The incorporation of these parameters into the model equation is used to estimate the 5-year risk of SCD for any particular patient. The cut-off level of ≥6 % SCD risk in 5 years is recommended for considering an ICD implant for primary prevention. Individuals with a risk score of <4 % are considered as low risk, whereas those with a risk score of 4–6 % of SCD characterise an intermediate-risk group where ICD may be considered (see Figure 2).

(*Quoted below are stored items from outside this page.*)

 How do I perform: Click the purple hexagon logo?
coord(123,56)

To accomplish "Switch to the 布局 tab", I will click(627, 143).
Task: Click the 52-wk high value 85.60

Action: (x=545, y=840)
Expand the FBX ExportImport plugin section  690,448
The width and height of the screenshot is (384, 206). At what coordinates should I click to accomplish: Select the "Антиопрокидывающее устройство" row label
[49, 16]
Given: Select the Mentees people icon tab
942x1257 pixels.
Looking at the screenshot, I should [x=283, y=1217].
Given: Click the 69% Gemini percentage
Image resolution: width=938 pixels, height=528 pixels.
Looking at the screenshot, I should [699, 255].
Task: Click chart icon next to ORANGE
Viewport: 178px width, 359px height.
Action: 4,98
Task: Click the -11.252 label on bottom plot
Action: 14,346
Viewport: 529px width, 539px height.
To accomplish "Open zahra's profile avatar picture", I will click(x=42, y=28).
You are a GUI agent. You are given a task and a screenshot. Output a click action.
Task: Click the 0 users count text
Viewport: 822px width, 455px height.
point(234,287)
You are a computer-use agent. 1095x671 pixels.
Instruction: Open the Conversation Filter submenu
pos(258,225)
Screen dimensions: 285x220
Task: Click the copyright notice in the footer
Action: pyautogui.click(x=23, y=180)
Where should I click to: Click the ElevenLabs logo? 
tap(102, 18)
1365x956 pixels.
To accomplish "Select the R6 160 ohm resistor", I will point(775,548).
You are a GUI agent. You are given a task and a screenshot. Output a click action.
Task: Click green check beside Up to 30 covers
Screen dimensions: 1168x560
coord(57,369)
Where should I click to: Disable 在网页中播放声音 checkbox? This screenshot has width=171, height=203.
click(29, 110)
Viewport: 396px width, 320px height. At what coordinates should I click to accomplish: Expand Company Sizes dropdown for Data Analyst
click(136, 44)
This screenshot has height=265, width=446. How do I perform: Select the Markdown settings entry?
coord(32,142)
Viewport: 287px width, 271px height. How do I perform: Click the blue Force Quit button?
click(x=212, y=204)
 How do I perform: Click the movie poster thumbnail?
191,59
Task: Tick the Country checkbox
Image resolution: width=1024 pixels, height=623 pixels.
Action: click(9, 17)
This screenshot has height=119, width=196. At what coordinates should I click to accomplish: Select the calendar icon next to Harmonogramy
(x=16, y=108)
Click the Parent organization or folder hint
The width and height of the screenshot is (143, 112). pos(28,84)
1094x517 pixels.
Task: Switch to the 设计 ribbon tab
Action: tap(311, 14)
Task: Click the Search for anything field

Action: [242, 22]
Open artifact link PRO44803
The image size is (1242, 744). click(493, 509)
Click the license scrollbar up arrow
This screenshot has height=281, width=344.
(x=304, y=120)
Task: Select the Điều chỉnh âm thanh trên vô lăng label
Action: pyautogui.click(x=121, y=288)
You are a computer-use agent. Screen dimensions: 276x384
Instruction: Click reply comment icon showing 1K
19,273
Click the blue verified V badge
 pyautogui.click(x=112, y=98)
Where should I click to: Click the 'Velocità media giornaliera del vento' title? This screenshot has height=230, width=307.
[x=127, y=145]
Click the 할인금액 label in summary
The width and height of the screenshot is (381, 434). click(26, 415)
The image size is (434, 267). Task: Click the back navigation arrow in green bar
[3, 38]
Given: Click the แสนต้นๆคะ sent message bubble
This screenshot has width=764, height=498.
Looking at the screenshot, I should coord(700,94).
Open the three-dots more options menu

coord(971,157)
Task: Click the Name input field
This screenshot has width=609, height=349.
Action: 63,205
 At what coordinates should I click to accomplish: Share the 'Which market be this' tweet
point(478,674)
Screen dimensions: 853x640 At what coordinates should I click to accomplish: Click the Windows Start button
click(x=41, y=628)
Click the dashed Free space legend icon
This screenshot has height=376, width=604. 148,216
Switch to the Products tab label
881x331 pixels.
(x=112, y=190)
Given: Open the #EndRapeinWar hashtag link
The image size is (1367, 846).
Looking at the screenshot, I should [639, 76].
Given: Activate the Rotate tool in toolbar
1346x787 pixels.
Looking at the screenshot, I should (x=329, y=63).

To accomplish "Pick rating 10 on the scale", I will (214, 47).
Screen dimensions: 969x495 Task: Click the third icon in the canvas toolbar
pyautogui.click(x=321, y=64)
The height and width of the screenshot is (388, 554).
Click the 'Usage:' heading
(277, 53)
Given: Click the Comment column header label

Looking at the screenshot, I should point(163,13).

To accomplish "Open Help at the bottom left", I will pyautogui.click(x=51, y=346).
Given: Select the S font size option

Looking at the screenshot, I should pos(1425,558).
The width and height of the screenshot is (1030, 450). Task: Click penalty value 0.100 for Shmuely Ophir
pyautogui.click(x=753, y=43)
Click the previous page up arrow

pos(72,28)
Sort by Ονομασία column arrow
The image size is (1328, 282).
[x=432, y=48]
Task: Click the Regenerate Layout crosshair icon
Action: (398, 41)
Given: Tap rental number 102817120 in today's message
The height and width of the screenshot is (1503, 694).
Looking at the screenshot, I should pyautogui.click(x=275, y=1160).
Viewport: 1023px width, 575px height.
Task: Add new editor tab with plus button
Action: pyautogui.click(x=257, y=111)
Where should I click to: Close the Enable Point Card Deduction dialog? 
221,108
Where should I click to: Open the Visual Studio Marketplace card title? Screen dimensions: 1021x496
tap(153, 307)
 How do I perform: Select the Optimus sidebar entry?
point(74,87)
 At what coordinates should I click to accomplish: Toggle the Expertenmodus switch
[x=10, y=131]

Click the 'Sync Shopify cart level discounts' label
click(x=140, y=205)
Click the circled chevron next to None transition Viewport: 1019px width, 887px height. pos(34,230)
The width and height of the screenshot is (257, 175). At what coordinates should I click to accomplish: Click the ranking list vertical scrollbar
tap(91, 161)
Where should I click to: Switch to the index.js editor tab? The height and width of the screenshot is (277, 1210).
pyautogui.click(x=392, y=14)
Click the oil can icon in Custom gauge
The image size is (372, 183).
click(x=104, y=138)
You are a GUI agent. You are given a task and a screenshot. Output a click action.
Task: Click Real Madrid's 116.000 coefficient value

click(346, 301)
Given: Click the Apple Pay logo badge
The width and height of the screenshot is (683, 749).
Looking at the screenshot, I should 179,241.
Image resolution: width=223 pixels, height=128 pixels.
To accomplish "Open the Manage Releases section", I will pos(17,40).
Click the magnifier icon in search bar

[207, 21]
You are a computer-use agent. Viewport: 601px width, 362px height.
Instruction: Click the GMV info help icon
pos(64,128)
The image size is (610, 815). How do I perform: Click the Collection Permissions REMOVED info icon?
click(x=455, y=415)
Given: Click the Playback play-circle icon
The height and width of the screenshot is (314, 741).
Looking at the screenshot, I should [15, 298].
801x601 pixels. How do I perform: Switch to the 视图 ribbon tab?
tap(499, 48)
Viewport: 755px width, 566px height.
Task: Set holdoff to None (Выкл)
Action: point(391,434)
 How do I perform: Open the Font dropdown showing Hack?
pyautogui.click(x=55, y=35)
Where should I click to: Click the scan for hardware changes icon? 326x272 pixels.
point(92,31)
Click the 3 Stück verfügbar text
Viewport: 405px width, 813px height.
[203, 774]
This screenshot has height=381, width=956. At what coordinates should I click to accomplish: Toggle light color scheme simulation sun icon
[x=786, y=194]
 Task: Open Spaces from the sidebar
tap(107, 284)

The results of this study indicate that the use of this model is superior to prior conventional methods for detecting high-risk individuals previously considered at low or intermediate risk. The model also scores highly for correctly identifying individuals at high risk of SCD.30
The new 2014 ESC risk stratification model is limited to some extent in that it was not validated in paediatric patients (<16 years), in patients with syndromic LVH or in a large population of non-Caucasian individuals. Furthermore the effect of latent LVOTO or the effect of LVOTO reduction by alcohol ablation or myectomy was not tested and very few patients had extreme LVH ≥35 mm.30
Other Potential Risk Factors and Arbitrators not Included in the Current Guidelines
A number of electrical, structural and functional markers that can be assessed using simple investigations have been proposed for risk stratification. The fragmentation of the QRS on the ECG has been postulated to predict ventricular arrhythmic events.87,88 A study in 167 patients with a mean follow-up of 6.3 years, fragmentation of the QRS was a strong independent predictor for major arrhythmic events including SCD.87
There are reports that HCM associated with midventricular obstruction (with pressure gradient ≥30 mmHg) may be an independent predictor of adverse outcomes, especially the combined endpoint of SCD and potentially lethal arrhythmic events.89,90 Conversely, apical HCM has been associated with a benign prognosis.91
Myocardial ischaemia that may be caused by small vessel disease or concomitant severe epicardial coronary artery disease has also been considered as possible risk factor.28,92,93 In one study of 433 HCM patients, 27 % had severe epicardial CAD and this was a significant predictor for cardiac death and SCD.92 Assessment of coronary microvascular dysfunction is challenging and stress perfusion CMR imaging could have a future role in risk stratification.94–96 Exercise capacity has also been proposed to help risk stratification in different studies.97–99 It has been demonstrated that peak VO2 is associated with an increased risk of major events during short-term follow-up.99
In conclusion, there have been significant advances in the risk stratification of HCM since the disease was first described over 5 decades ago. The heterogeneous nature of the disease and the variation in trigger factors provides an adequate explanation for the low predictive accuracy of most conventional risk factors in isolation. A new risk model for risk stratification proposed by the ESC HCM outcome group shows promise but requires validation in different cohorts. The ICD is the only effective therapy in preventing SCD for the disease with a relatively low adverse event rate, but most deaths occur in relatively young patients. However, it is also difficult to ignore the complications with the ICD, therefore, the strife to perfect risk stratification in HCM should continue to ensure that only the most high-risk patients receive an ICD.